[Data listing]
-=-=-

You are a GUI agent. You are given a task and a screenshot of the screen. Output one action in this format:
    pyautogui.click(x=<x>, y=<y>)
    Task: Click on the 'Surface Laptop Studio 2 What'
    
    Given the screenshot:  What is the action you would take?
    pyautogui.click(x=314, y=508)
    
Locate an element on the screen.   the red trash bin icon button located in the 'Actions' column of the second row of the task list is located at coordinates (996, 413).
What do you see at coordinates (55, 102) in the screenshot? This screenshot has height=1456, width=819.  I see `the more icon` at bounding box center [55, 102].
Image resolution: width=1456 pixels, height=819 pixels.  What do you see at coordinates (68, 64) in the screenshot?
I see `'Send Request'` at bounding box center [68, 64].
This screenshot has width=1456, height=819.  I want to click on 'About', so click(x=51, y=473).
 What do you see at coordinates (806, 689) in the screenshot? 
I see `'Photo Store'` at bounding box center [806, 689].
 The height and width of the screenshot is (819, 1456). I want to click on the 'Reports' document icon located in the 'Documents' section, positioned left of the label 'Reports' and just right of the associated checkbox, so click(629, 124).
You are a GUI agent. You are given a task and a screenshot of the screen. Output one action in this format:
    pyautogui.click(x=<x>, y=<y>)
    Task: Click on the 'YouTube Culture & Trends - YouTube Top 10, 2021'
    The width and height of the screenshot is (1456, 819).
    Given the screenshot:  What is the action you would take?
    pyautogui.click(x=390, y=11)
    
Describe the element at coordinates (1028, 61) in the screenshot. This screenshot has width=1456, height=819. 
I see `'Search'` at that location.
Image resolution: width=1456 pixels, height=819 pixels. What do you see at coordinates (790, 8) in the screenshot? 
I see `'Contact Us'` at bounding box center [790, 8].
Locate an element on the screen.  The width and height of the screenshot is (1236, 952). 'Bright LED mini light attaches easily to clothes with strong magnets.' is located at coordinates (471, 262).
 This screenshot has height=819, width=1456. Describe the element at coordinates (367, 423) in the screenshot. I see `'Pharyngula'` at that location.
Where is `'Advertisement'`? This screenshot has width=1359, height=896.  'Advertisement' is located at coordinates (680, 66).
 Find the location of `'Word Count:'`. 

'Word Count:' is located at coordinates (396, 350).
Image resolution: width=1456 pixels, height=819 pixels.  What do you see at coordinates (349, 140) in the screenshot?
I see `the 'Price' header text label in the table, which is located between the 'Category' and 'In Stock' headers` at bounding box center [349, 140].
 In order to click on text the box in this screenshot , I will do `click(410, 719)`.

-=-=-

■ Problem details ■
Rewrite the lines above so that every "Image resolution" becomes "Screen resolution", leaving everything else unchanged.

■ Correct response ■
You are a GUI agent. You are given a task and a screenshot of the screen. Output one action in this format:
    pyautogui.click(x=<x>, y=<y>)
    Task: Click on the 'Surface Laptop Studio 2 What'
    
    Given the screenshot:  What is the action you would take?
    pyautogui.click(x=314, y=508)
    
Locate an element on the screen.   the red trash bin icon button located in the 'Actions' column of the second row of the task list is located at coordinates (996, 413).
What do you see at coordinates (55, 102) in the screenshot? This screenshot has height=1456, width=819.  I see `the more icon` at bounding box center [55, 102].
Screen resolution: width=1456 pixels, height=819 pixels.  What do you see at coordinates (68, 64) in the screenshot?
I see `'Send Request'` at bounding box center [68, 64].
This screenshot has width=1456, height=819.  I want to click on 'About', so click(x=51, y=473).
 What do you see at coordinates (806, 689) in the screenshot? 
I see `'Photo Store'` at bounding box center [806, 689].
 The height and width of the screenshot is (819, 1456). I want to click on the 'Reports' document icon located in the 'Documents' section, positioned left of the label 'Reports' and just right of the associated checkbox, so click(629, 124).
You are a GUI agent. You are given a task and a screenshot of the screen. Output one action in this format:
    pyautogui.click(x=<x>, y=<y>)
    Task: Click on the 'YouTube Culture & Trends - YouTube Top 10, 2021'
    The width and height of the screenshot is (1456, 819).
    Given the screenshot:  What is the action you would take?
    pyautogui.click(x=390, y=11)
    
Describe the element at coordinates (1028, 61) in the screenshot. This screenshot has width=1456, height=819. 
I see `'Search'` at that location.
Screen resolution: width=1456 pixels, height=819 pixels. What do you see at coordinates (790, 8) in the screenshot? 
I see `'Contact Us'` at bounding box center [790, 8].
Locate an element on the screen.  The width and height of the screenshot is (1236, 952). 'Bright LED mini light attaches easily to clothes with strong magnets.' is located at coordinates (471, 262).
 This screenshot has height=819, width=1456. Describe the element at coordinates (367, 423) in the screenshot. I see `'Pharyngula'` at that location.
Where is `'Advertisement'`? This screenshot has width=1359, height=896.  'Advertisement' is located at coordinates (680, 66).
 Find the location of `'Word Count:'`. 

'Word Count:' is located at coordinates (396, 350).
Screen resolution: width=1456 pixels, height=819 pixels.  What do you see at coordinates (349, 140) in the screenshot?
I see `the 'Price' header text label in the table, which is located between the 'Category' and 'In Stock' headers` at bounding box center [349, 140].
 In order to click on text the box in this screenshot , I will do `click(410, 719)`.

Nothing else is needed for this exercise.